Turkey-backed Syrian rebel groups clashed with government forces near a city in northern Syria they captured from Islamic State, the second such confrontation in that region this month.
The clash late on Sunday took place in an area where the sides are waging separate campaigns against Islamic State.
Russia, which backs the Syrian government, intervened to halt the previous clash.
The latest incident occurred near the city of al-Bab, which the Free Syrian Army (FSA) rebels captured last week from Islamic State. Syrian government forces on Sunday announced the capture of the town of Tadef, 4 km (2.5 miles) to the south.

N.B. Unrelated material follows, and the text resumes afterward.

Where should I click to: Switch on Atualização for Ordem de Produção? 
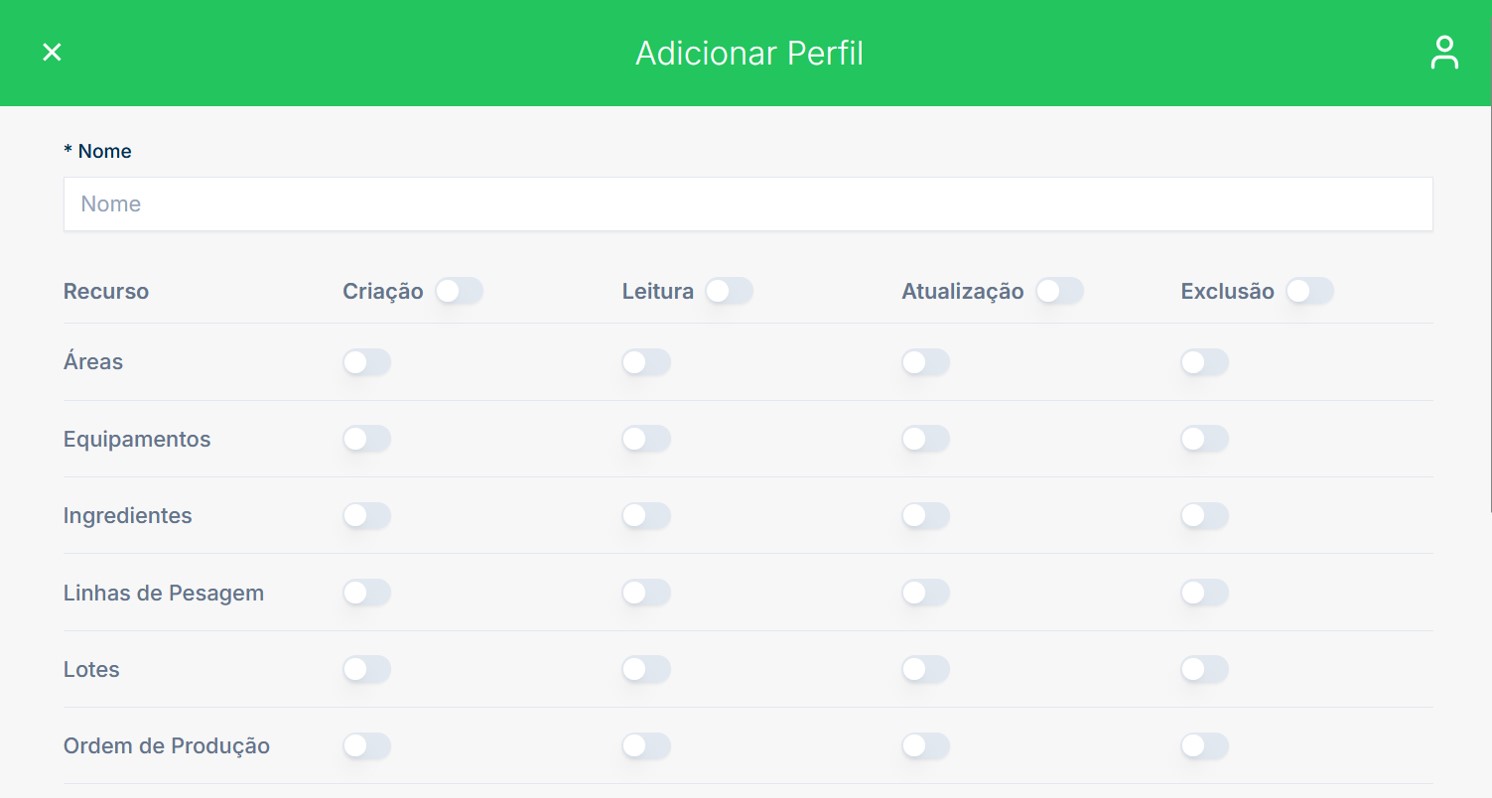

A rebel official in touch with one of the FSA groups taking part in the Turkey-backed campaign in northern Syria said rebels had opened fire on Sunday in response to an attempt by government forces to advance towards an area near al-Bab.
An FSA statement said "22 regime members" were killed.
A Syrian military source said the rebels had "targeted our forces in Tadef with artillery and machine guns". The source, who described the FSA factions as "terrorist groups that belong to Turkey", gave no casualty toll.
Earlier this month, a senior Russian official said Tadef marked an agreed dividing line between the Syrian army and the Turkey-backed forces.
Turkey, a major backer of Syrian opposition to President Bashar al-Assad, last year began cooperating with Russia in Syria. With Moscow, it has co-sponsored a ceasefire agreement between government and rebel forces in western Syria.
The rebel official said Turkish forces were not involved in the confrontation, adding that government forces appeared to be testing the rebels. "They probably hadn't thought that they would receive such a fierce response," said the official.
The Syrian military source said the incident showed the rebels' "main aim is not fighting Daesh (Islamic State), but realising other goals including an attempt to obstruct the Syrian army's operation confronting Daesh".